Many of the most useful mechanisms available for manipulating light rely on nonlinear optical effects, i.e. where the response of certain properties is nonlinear with respect to the optical power. For example, four-wave mixing and self-phase modulation are used for wavelength conversion and signal regeneration in all-optical communication devices, parametric down-conversion and four-wave mixing are used for photon pair generation in quantum optics, and frequency conversion processes are commonly used to increase the number of sources available for otherwise hard to access wavelength regions, e.g. optical parametric oscillators for the infrared regime or second harmonic generation for green laser pointers. However, many systems suffer from an underlying physical limitation – in general, the nonlinear response of a material is many orders of magnitude weaker than the linear response, requiring high optical powers and resulting in low efficiency.

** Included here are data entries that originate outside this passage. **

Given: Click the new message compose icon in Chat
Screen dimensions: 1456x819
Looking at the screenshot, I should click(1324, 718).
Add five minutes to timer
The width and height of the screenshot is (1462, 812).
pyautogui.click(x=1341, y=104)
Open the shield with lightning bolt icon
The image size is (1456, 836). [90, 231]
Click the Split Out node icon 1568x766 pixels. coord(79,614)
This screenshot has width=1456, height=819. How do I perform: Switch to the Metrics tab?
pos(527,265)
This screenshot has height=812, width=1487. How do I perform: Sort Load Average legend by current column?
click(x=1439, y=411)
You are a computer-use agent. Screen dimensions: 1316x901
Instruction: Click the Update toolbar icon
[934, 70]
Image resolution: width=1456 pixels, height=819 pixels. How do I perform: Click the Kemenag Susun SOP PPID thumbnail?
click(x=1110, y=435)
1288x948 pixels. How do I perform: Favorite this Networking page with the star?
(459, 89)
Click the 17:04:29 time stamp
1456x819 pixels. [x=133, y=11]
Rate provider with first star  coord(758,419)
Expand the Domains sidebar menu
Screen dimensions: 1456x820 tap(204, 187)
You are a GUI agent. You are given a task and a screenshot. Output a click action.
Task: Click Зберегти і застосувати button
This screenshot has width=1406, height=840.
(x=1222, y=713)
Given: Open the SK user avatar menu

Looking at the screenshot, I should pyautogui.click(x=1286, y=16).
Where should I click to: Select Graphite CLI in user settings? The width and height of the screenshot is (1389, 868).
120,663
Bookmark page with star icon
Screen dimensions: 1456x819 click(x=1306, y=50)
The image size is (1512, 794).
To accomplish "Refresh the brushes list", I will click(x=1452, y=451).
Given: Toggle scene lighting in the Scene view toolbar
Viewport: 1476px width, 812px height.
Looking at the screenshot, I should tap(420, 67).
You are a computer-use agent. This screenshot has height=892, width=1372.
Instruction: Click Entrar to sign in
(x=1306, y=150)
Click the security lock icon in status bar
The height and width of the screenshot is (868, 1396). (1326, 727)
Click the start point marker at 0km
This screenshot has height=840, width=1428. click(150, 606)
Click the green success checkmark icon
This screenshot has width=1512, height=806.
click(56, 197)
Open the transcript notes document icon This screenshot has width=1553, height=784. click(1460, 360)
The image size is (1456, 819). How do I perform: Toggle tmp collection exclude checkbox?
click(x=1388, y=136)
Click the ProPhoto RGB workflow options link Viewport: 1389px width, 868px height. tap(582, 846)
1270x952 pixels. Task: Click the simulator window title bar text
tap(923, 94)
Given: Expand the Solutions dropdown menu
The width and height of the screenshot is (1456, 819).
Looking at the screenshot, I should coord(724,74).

Nanophotonics can provide solutions; reducing the volume of devices allows achieving very localised high optical powers without excessive wallplug energy demands, and structures such as photonic crystals can be used to enhance a material’s nonlinear response. One example is that of so-called slow light, where the group velocity of light is greatly reduced within a carefully designed nanophotonic device. Slow light has potential for achieving fast and efficient optical modulators for telecoms, and for optical memory applications. Material slow light is generally associated with an absorption resonance and intrinsically linked to optical losses. Structural slow light is associated with a structural resonance and can, in theory, be loss free – for example PhC waveguides have no intrinsic optical losses and only suffer from defect scattering induced optical losses. Additionally, structural slow light is a passive process and offers significant technological advantages. It is therefore the primary approach of implementing slow light in an on-chip platform. Over the last decade tremendous efforts have been made in improving slow light waveguides, with PhC waveguides particularly taking the lead.